Many parents, who introduce their children to violence in this manner rely on religious text. A lot of parents give punishment to their children in the interest of proper upbringing. This punishment is often carried out in schools as well, and continues into adulthood, at kgotlas, when a person has gone against social morals, norms or laws.

Parents, as well as the society that aligns itself with such forms of punishment say they are desirous of a good upbringing of their children. The question is, whether this tyrannical method of upbringing is a factor in building a society as ill as ours.

In the Botswana Relationship Study 2018, it was revealed that of the men and women who were part of the study, over 90% of those who perpetrated gender-based violence  (GBV) or intimate partner violence (IPV), or were victims and survivors of either or both, had experienced violence at some point in their childhood.

▸ **Collected data**
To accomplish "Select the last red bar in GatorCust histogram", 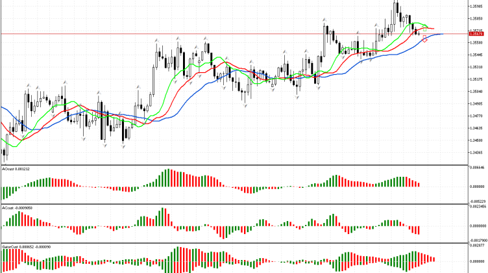I will (433, 259).
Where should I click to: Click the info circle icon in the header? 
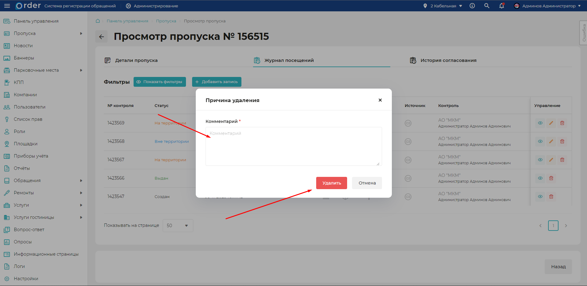pyautogui.click(x=472, y=6)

▸ **Directions for this task**
Output the stretch of the passage on childhood punishment from "Parents, as well" through "in their childhood.", word for word.

▸ **Exercise solution**
Parents, as well as the society that aligns itself with such forms of punishment say they are desirous of a good upbringing of their children. The question is, whether this tyrannical method of upbringing is a factor in building a society as ill as ours.

In the Botswana Relationship Study 2018, it was revealed that of the men and women who were part of the study, over 90% of those who perpetrated gender-based violence  (GBV) or intimate partner violence (IPV), or were victims and survivors of either or both, had experienced violence at some point in their childhood.